Shein’s meteoric rise shows that trendy and cheap have enduring appeal. While Gen Z cares about sustainability, it also values self-expression. Even though the company has said it has no suppliers in Xinjiang, China, where there are allegations of forced labor, the company is hedging its bets with plans to source more fabric from India.

Environmentally friendly resale platforms such as ThredUp and The RealReal made their debuts to great fanfare, but their appeal among shoppers has proven transitory. Allbirds, a footwear brand that boasts environmentally friendly practices, has seen its popularity fizzle, too. Shoppers like to see green credentials, but Shein’s popularity has shown that cash always looks greener.
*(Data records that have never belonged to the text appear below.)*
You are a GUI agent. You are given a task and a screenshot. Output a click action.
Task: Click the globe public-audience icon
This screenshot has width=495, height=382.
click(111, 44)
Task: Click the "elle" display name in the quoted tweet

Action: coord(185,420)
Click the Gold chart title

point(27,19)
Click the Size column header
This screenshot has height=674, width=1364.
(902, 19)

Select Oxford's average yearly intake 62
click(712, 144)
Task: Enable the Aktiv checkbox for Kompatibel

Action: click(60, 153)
Classroom discussion questions:

  1. What is Shein’s inventory advantage?
  2. Describe the firm’s production strategy.

OM in the News: Superfast Delivery Shifts into Low Gear

In Chapter 2, we describe how companies can achieve competitive advantage (see pages 36-39) through differentiation, cost, or response (speed). For years, Amazon.com set the pace for competition on speed with its investment in next-day and same-day delivery.
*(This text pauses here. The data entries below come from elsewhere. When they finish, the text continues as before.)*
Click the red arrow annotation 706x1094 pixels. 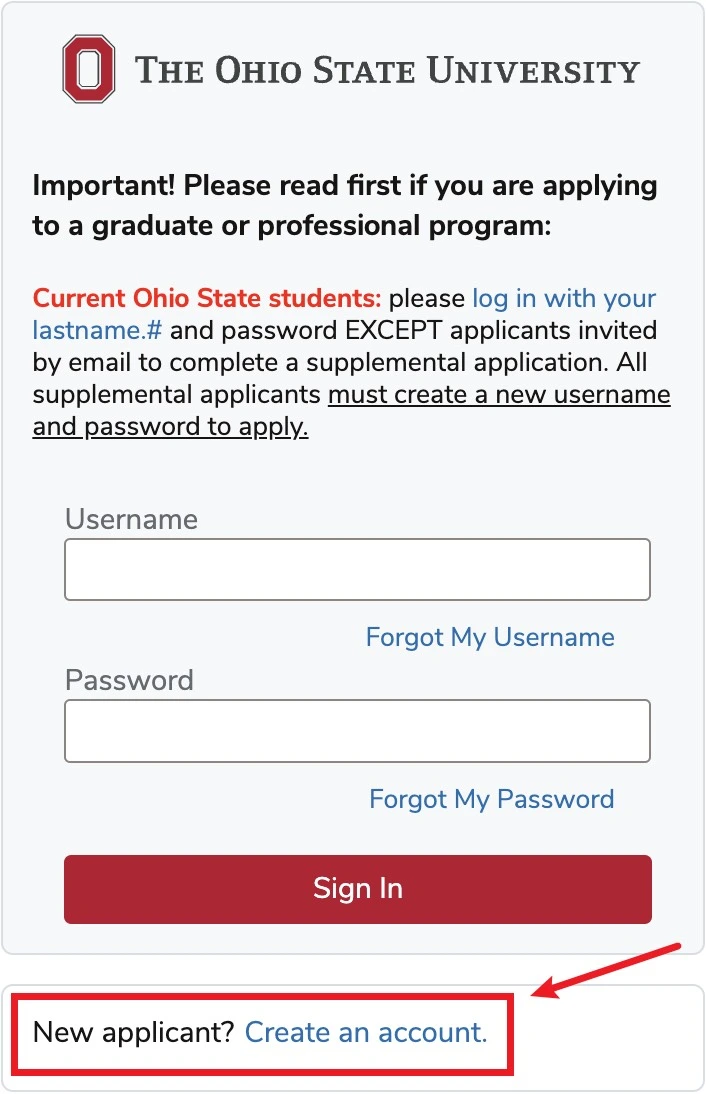(606, 970)
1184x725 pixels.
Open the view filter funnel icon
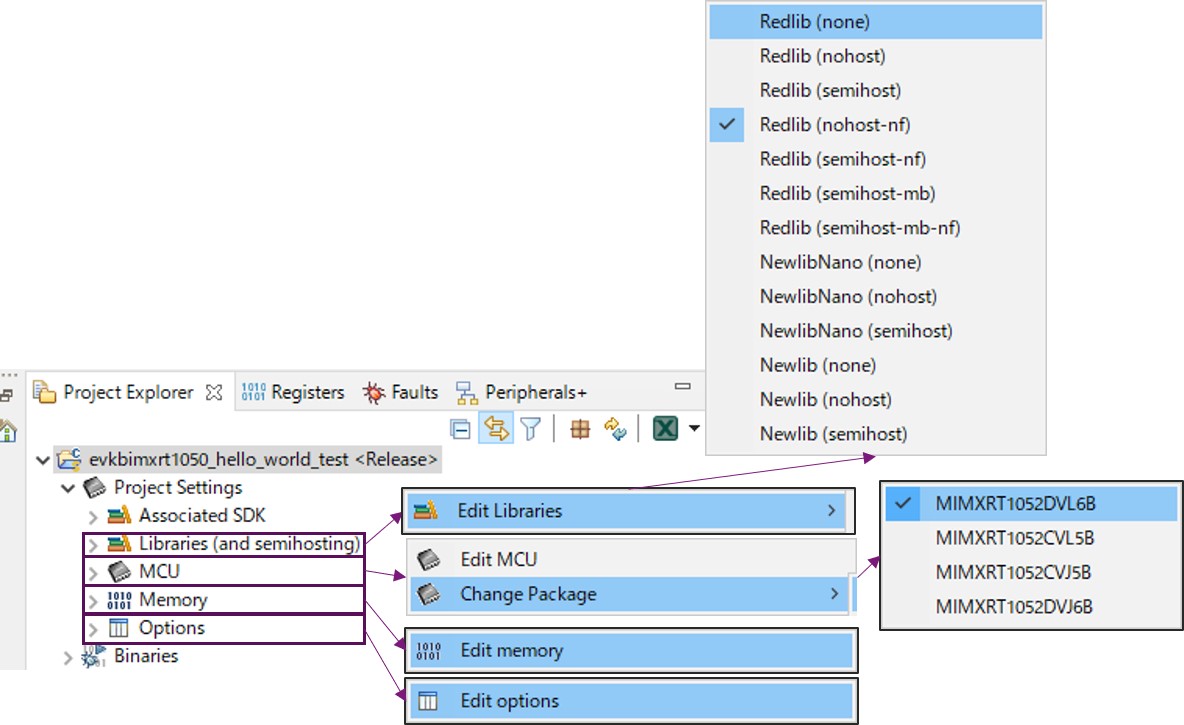(529, 428)
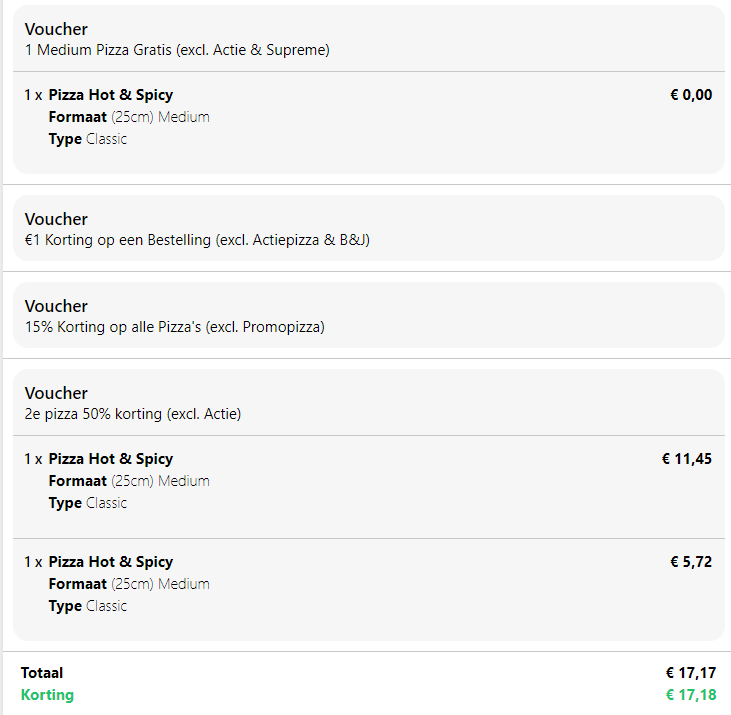Click the "2e pizza 50% korting" voucher description

[133, 414]

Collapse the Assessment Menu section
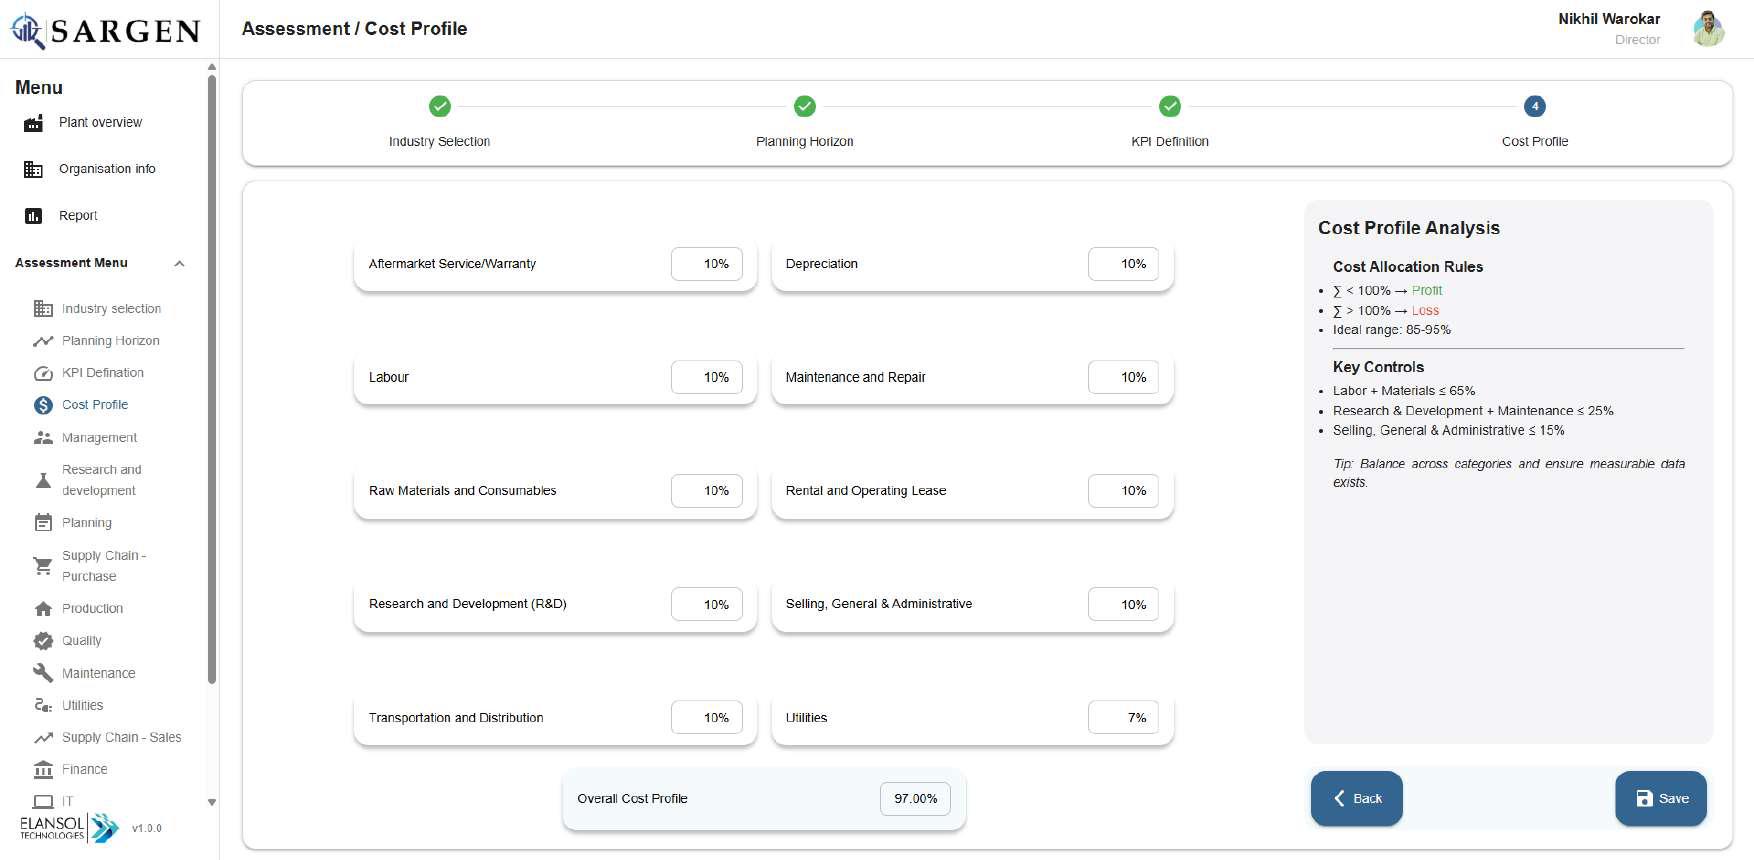coord(179,264)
Companies like UPS are turning away from more expensive fast delivery as a way of trimming costs.

But retailers this holiday season, reports The Wall Street Journal (Nov. 10, 2022), are focusing on delivering packages to customers on specific dates, rather than competing on speed of delivery. The shift marks an easing in a race for delivery speed in e-commerce in recent years that has pushed goods to shoppers’ homes at an ever-faster pace while narrowing retailers’ profit margins on sales.

With inflation-conscious consumers now dialing back their online shopping, many retailers are focused on restraining the high costs of fulfillment and “last-mile delivery”.
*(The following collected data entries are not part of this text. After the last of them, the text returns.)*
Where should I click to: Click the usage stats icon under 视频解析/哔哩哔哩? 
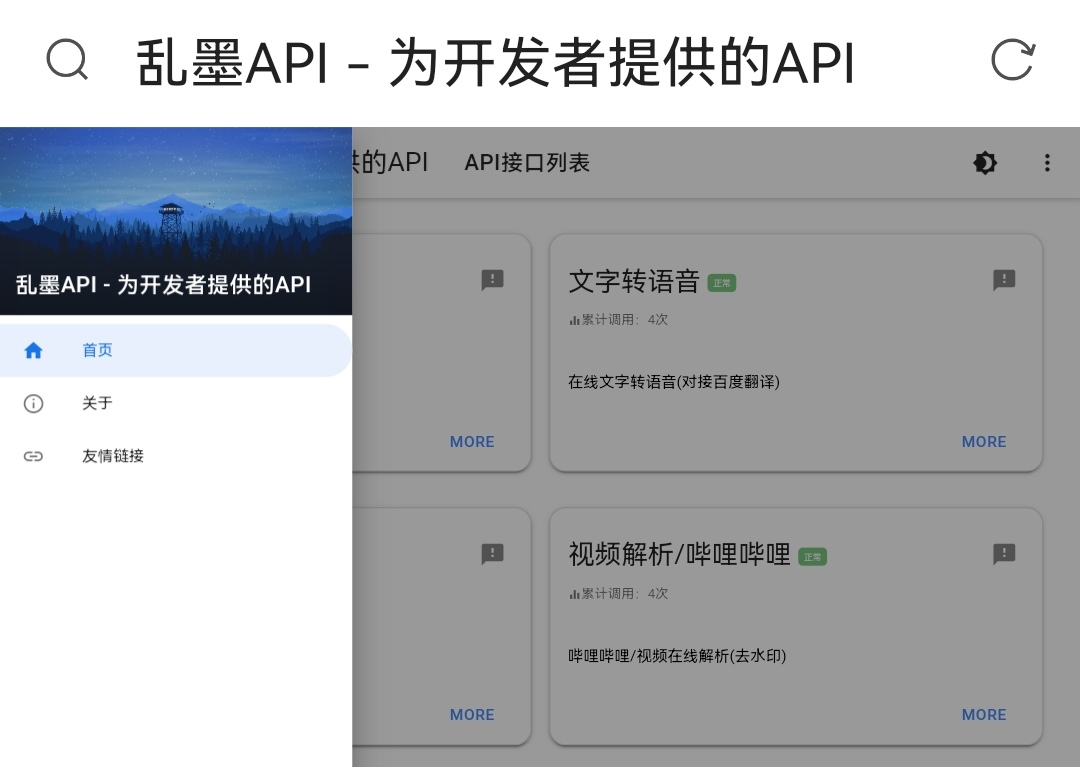click(x=572, y=594)
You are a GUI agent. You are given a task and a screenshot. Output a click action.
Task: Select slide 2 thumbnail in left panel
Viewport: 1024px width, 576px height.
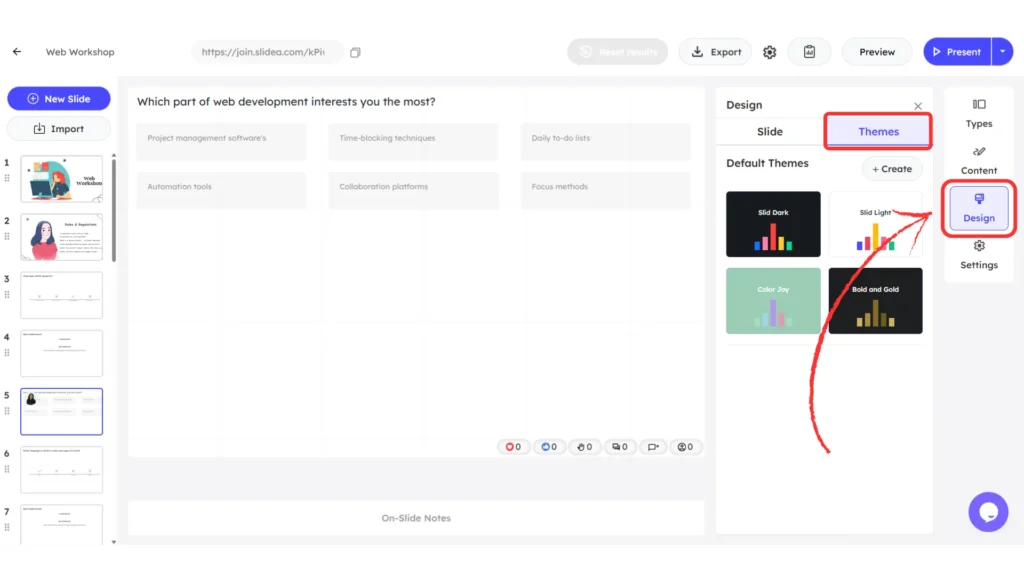tap(62, 237)
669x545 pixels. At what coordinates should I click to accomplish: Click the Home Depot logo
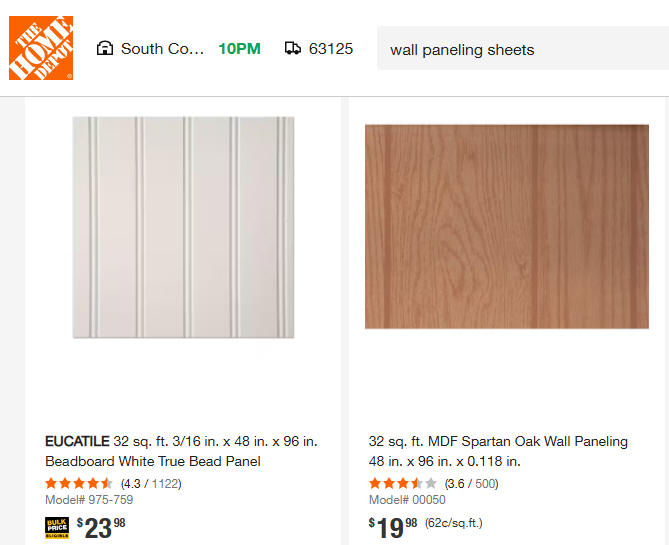click(41, 48)
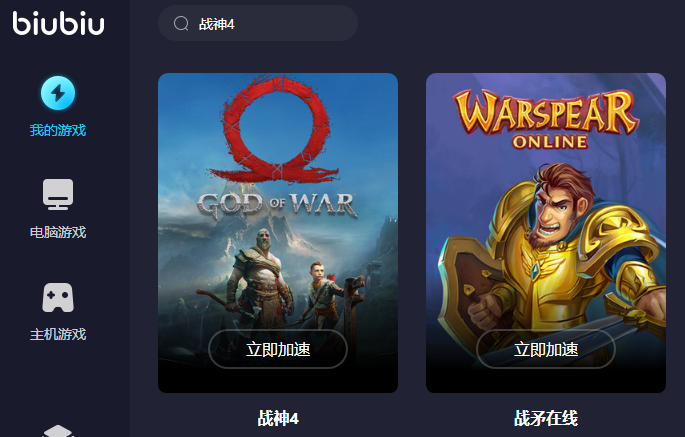Click the magnifier search icon

click(181, 24)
Amazon now gives its Prime members the option to pick a specific delivery date. Other retailers and logistics operators are now following suit. The idea is to offer “an anticipated delivery time” … whether that is 2 days or that is 3 days.

Saks shows shoppers what day they can expect any given item to arrive based on factors such as their ZIP Code. The feature refines the retailer’s previous 3- to 5-day shipping window. The choice makes clear to consumers that faster delivery carries a higher cost.

Chinese giant online apparel retailer Shein, known for its low-price and trendy clothing, says that rapid sales growth and superfast delivery don’t have to go hand-in-hand, even in fast fashion. Online shoppers are now more willing to wait for certain deliveries, having gotten used to pandemic supply-chain disruptions. Shein focuses on the front end of its supply chain, which includes manufacturing and shipping out of Guangzhou, China. It has significant business in the U.S. even though its website says it takes 10 to 15 days for American customers to get orders. .

Shein plans to expand its North American business by opening three distribution centers in the U.S., but even those will only speed up delivery by 3 or 4 days. The most important factor for consumers has become the visibility of it all and being able to know when to expect a delivery, as opposed to the assurance that it’ll be a superfast delivery. “Sometimes they want it really, really fast, or they want it really, really scheduled,” said a UPS exec.

Classroom discussion questions:

  1. How is speedy delivery an OM issue?
  2. Are your students willing to wait longer for an “anticipated” delivery time?